Molly is sick now too. She's had a cough for a few days and last night woke up crying and miserable. I eventually had to lay up on the couch with her so Papa and Anthony could sleep normally. Poor thing moaned and squirmed around in her fever misery all night and I got no sleep. :( All I can say is I'm glad it's Spring Break for Anthony. I really need the break from taking him to school.
On top of the food poisoning, contractions, and killer cold, I lost part, if not all, of my mucus plug yesterday. If you don't know what that is, I'm not going to explain it so just CLICK HERE. From all the reading I've done, I know it doesn't mean labor is imminent and is very likely to be weeks away, but I'm only 33 weeks now so it freaks me out a bit. Especially with the contractions I had last week, Timothy dropping, and just how awfully uncomfortable and miserable I've been. Loosing my mucus plug is a sure sign that I've at least begun, if not already been in the full swing, of dilating. I HAVE TO MAKE IT TO 37 WEEKS if I want my home birth! Anything before then and it's home birth plan out the window...which I can live with....but I hate being fearful of preterm labor and the thought of having my little one in the NICU for any reason.
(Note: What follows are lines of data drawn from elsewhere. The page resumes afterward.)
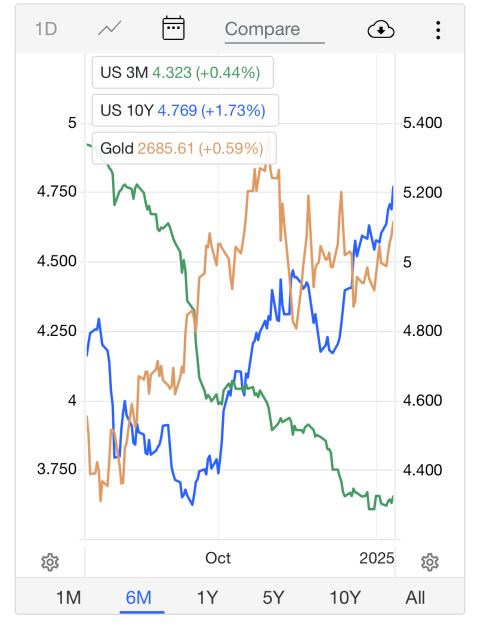Click the 2025 marker on time axis
This screenshot has height=625, width=480.
pos(377,558)
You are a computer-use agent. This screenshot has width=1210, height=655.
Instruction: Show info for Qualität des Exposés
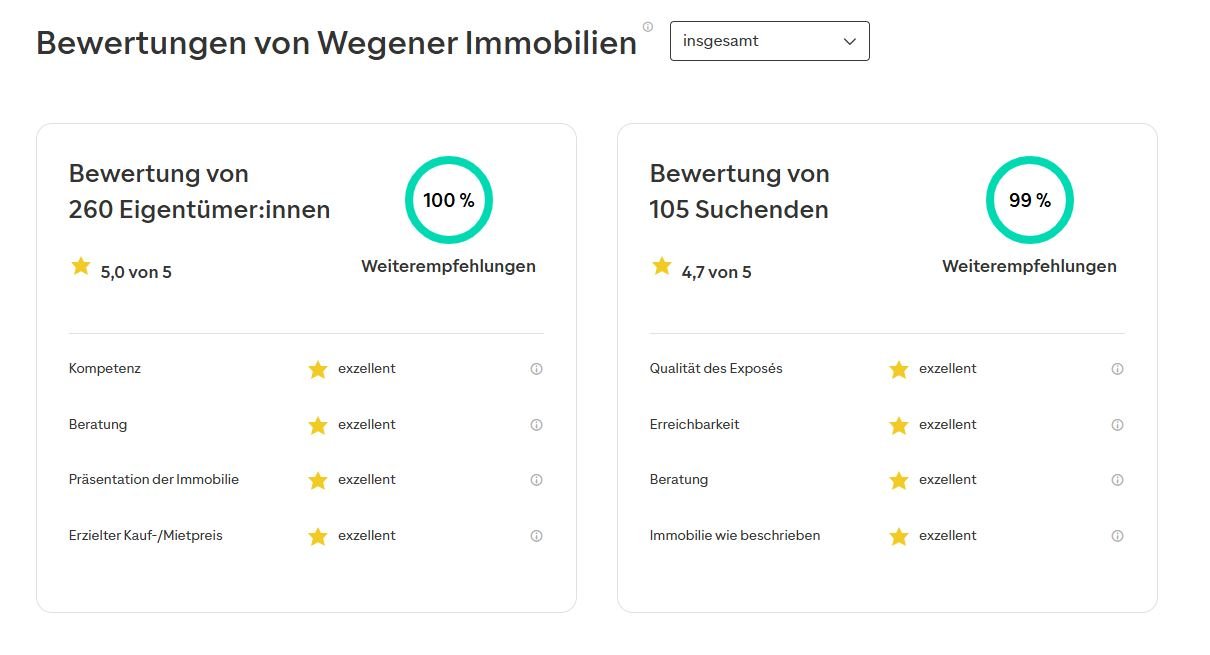pos(1117,369)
Maybe I'm just being paranoid. I wrote my friend this morning and told her it would be hilarious if after all this worry I wound up making it to or going over my due date, lol. I'm waiting to hear back from my midwife. Hopefully she can put some worry out of my mind and reassure me everything is ok.
You know it's funny....with Anthony's pregnancy I had no worries at all. Even though at one point in the very beginning I was hospitalized from being so ill and a lot of my family swore up and down I'd loose him. Maybe it was because I was naive in the beginning and didn't know what to expect or all the things that could go wrong. I simply held no worry in my heart. By the time I was pregnant with Molly, I'd been down the block and I knew what worry was! I fretted about things I never had with Anthony. And with Timothy, it's like a worry bomb went off. I've talked with countless other Mamas and they all seem to be the other way. It's the first time Mamas that are filled with questions and worry and the veteran Mamas that are mellow and go with the flow. Ahh, maybe I've done too much reading in my 5 years of Motherhood. Sometimes with extra knowledge comes extra worry!
Anyway, thanks for letting me bitch, whine, and worry.